Jairo Werner, psiquiatra e professor da UFF (Universidade Federal Fluminense), diz que um clima de eleição permanente perdura no país desde o último pleito presidencial, o que gera um desgaste emocional nas pessoas.

Essa situação, afirma Werner, pode gerar um estado permanente de alerta e de confronto em alguns indivíduos, o que prejudica a saúde mental. Segundo ele, o ideal é buscar o equilíbrio entre apatia e excesso de reatividade para lidar com as emoções no dia da eleição.

A psicanalista Maria Silvia Borghese diz que estratégias para se desconectar da política são válidas para evitar o desgaste psíquico.

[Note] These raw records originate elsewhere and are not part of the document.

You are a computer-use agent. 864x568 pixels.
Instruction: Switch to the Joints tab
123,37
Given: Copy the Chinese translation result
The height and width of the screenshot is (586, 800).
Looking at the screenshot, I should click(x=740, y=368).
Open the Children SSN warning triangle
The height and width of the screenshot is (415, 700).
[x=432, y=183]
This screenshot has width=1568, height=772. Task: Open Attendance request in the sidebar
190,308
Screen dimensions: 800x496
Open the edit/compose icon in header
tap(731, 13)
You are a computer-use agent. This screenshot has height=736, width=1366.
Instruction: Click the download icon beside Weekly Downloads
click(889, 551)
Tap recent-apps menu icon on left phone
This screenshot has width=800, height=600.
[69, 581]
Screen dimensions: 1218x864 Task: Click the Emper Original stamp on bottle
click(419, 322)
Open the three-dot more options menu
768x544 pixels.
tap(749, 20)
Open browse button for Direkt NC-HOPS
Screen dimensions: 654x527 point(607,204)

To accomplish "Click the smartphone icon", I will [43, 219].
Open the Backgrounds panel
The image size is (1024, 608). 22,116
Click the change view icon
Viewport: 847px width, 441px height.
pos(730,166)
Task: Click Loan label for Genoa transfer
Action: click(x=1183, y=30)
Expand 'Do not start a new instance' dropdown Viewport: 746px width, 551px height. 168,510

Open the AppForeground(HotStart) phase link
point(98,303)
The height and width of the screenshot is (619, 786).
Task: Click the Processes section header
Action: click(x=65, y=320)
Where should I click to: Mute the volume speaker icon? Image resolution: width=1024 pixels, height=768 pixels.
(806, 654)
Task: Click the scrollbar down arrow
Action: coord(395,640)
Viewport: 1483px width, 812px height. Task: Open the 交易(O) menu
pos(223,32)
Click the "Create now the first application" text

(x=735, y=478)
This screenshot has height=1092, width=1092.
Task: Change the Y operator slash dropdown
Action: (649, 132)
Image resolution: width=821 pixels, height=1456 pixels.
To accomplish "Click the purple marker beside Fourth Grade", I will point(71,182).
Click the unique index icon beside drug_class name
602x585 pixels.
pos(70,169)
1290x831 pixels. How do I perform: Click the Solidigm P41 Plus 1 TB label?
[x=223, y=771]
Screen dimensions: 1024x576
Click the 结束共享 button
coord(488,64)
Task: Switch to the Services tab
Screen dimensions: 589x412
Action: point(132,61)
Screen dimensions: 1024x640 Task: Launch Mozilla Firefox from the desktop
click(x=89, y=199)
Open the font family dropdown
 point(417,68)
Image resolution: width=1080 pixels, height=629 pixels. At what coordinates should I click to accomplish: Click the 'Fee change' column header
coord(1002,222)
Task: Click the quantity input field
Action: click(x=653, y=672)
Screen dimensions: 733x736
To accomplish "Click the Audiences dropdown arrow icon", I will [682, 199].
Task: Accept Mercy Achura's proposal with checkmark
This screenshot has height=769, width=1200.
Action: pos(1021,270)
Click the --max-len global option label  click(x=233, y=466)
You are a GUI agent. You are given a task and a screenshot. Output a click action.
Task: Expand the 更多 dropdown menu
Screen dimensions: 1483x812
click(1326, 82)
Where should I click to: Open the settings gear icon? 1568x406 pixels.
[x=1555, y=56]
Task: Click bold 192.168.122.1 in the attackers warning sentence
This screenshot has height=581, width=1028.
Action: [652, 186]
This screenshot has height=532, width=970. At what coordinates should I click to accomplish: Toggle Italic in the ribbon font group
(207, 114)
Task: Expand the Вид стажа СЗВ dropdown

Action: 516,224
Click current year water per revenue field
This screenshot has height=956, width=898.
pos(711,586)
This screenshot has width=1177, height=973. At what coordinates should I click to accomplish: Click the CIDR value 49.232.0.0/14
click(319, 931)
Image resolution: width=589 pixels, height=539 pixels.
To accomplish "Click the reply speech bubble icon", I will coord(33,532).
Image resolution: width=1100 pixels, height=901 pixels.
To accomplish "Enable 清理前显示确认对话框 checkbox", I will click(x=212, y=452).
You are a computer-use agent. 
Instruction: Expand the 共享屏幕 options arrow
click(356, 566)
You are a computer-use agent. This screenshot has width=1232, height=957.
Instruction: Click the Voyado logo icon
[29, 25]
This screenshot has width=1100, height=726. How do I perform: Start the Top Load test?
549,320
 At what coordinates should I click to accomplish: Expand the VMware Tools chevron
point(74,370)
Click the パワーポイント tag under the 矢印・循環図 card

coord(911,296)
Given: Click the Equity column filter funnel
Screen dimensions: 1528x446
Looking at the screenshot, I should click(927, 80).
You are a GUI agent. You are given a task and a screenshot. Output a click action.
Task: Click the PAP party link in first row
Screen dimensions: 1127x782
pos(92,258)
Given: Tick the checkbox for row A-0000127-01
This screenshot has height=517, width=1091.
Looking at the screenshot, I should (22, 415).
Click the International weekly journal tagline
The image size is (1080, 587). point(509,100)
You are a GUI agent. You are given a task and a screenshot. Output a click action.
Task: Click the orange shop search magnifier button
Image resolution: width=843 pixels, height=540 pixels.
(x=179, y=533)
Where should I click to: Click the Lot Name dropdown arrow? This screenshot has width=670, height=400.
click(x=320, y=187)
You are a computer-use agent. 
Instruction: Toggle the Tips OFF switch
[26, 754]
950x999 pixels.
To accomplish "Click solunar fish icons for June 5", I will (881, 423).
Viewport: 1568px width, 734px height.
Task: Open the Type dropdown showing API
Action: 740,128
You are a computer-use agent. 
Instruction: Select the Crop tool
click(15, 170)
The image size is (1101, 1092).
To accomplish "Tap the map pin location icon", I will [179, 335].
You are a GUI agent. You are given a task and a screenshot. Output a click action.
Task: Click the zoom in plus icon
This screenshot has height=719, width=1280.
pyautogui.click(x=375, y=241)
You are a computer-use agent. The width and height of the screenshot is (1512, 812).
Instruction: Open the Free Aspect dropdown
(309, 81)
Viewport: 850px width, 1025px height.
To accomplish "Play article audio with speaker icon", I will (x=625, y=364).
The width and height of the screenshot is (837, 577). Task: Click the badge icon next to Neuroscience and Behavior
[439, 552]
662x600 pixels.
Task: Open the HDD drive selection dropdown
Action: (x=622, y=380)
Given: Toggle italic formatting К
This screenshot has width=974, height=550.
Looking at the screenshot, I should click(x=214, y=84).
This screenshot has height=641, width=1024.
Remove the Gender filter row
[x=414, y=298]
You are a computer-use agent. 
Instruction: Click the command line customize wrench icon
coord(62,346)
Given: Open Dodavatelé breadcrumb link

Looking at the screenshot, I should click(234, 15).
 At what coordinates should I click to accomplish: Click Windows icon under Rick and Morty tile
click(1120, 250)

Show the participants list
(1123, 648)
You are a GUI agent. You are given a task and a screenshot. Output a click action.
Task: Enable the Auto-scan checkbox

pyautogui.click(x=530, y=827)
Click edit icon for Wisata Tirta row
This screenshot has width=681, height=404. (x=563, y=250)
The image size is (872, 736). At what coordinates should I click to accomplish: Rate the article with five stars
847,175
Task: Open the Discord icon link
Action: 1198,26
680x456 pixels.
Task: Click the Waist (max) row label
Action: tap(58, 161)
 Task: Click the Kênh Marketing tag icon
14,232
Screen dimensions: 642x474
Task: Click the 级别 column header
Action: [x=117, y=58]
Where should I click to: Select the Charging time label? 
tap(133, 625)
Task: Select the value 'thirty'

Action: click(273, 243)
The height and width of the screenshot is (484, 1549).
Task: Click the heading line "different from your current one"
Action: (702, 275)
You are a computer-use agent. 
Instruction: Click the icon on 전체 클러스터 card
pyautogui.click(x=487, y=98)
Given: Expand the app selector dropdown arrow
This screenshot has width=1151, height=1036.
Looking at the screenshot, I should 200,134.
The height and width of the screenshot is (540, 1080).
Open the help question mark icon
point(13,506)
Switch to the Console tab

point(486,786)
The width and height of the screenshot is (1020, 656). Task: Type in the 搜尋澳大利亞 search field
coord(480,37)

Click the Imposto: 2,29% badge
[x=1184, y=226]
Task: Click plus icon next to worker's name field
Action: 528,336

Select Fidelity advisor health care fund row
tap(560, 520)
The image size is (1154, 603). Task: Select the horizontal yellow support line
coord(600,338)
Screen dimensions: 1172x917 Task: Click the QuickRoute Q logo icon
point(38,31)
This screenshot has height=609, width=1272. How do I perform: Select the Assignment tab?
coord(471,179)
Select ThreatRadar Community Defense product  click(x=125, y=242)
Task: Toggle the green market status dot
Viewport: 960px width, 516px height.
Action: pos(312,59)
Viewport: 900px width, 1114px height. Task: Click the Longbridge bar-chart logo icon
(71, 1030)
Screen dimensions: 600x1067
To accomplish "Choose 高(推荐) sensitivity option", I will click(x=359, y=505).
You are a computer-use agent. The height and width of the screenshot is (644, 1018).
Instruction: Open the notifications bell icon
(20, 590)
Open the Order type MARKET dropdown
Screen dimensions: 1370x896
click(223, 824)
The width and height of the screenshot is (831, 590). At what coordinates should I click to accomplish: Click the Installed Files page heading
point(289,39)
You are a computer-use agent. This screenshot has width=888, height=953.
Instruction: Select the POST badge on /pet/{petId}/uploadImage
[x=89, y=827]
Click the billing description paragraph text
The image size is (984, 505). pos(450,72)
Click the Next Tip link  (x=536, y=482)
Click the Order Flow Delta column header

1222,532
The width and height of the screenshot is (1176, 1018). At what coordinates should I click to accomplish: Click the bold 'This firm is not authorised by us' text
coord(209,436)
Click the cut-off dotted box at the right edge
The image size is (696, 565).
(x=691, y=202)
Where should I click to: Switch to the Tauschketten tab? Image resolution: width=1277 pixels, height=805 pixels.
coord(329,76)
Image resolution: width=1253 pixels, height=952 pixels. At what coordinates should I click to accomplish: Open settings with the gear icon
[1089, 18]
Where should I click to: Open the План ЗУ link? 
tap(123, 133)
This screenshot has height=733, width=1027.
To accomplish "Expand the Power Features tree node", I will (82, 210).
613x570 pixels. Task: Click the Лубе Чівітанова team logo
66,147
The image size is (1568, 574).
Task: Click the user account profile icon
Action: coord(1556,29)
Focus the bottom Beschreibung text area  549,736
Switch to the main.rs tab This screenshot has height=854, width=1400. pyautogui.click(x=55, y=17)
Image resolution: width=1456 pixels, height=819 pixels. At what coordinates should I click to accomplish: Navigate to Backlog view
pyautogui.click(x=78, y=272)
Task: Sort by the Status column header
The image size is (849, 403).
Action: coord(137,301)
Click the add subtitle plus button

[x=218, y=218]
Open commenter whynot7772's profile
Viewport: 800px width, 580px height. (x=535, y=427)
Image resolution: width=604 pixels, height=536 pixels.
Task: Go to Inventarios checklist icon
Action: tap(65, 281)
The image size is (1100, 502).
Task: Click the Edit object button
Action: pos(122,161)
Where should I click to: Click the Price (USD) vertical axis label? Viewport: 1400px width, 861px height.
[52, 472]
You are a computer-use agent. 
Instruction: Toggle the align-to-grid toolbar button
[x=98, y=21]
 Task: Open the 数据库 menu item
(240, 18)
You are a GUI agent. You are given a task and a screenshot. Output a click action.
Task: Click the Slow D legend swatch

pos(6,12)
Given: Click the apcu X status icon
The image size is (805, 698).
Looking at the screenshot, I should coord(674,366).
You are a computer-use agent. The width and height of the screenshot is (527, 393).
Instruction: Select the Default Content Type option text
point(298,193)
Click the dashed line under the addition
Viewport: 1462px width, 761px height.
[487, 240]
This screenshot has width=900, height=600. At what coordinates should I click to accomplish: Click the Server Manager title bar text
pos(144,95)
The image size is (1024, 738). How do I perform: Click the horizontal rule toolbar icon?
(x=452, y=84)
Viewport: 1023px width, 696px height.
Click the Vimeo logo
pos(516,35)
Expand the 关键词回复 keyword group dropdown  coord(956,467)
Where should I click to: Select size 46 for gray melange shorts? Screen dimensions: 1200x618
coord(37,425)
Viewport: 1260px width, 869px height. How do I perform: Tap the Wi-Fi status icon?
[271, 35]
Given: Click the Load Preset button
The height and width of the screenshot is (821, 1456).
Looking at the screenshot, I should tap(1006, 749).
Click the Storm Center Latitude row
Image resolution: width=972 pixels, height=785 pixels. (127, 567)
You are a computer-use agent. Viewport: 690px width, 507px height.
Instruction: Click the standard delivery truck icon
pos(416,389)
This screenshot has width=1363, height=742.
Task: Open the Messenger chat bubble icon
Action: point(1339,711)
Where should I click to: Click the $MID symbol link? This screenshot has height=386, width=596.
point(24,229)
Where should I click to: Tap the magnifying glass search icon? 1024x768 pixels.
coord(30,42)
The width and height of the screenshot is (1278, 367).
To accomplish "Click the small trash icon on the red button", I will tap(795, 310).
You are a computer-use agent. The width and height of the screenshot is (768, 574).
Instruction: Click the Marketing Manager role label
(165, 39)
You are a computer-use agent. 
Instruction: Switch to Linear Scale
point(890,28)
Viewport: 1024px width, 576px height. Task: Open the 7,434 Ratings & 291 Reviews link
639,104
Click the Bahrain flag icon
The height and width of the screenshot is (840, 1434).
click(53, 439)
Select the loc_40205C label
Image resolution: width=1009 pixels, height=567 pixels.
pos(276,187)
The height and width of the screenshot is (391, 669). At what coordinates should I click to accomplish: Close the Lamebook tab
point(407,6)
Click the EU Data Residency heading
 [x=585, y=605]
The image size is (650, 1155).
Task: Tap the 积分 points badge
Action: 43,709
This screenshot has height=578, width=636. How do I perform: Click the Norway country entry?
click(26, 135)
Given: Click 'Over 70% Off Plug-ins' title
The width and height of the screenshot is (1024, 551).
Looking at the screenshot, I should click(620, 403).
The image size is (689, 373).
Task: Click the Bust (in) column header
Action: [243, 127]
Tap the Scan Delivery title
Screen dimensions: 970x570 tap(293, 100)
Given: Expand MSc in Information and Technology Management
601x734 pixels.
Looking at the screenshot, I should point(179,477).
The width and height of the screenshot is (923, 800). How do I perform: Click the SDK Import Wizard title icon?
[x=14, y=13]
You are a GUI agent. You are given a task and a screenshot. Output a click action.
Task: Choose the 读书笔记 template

De acordo com ela, muitos pacientes relatam sentimentos de ansiedade e angústia ao pensarem no futuro do país.

Borghese atua no Escuta Sedes, iniciativa do Instituto Sedes Sapientiae, localizado em São Paulo, que promove rodas de conversa para falar do sofrimento psíquico decorrente de condições sociais. Segundo a psicanalista, as eleições foram um tema presente no encontro promovido na sexta-feira (23), pouco mais de uma semana antes do primeiro turno.

Ela conta que muitos dos casos de violência que caracterizaram o período eleitoral, como o da jovem Estefane Laudano, agredida por um bolsonarista com uma paulada na cabeça em um bar em Angra dos Reis (RJ), estão presentes nas falas de pacientes que demonstram preocupação quanto ao cenário político.

"Essas são situações de muito desgaste psíquico, em que as pessoas vivem momentos de muita vulnerabilidade e labilidade emocional", diz Borghese. "Nós vivemos uma realidade potencialmente traumática. As pessoas têm a sensação de que estão machucadas. Dependendo da notícia [que leem], dói no corpo, gera ansiedade e taquicardia", afirma.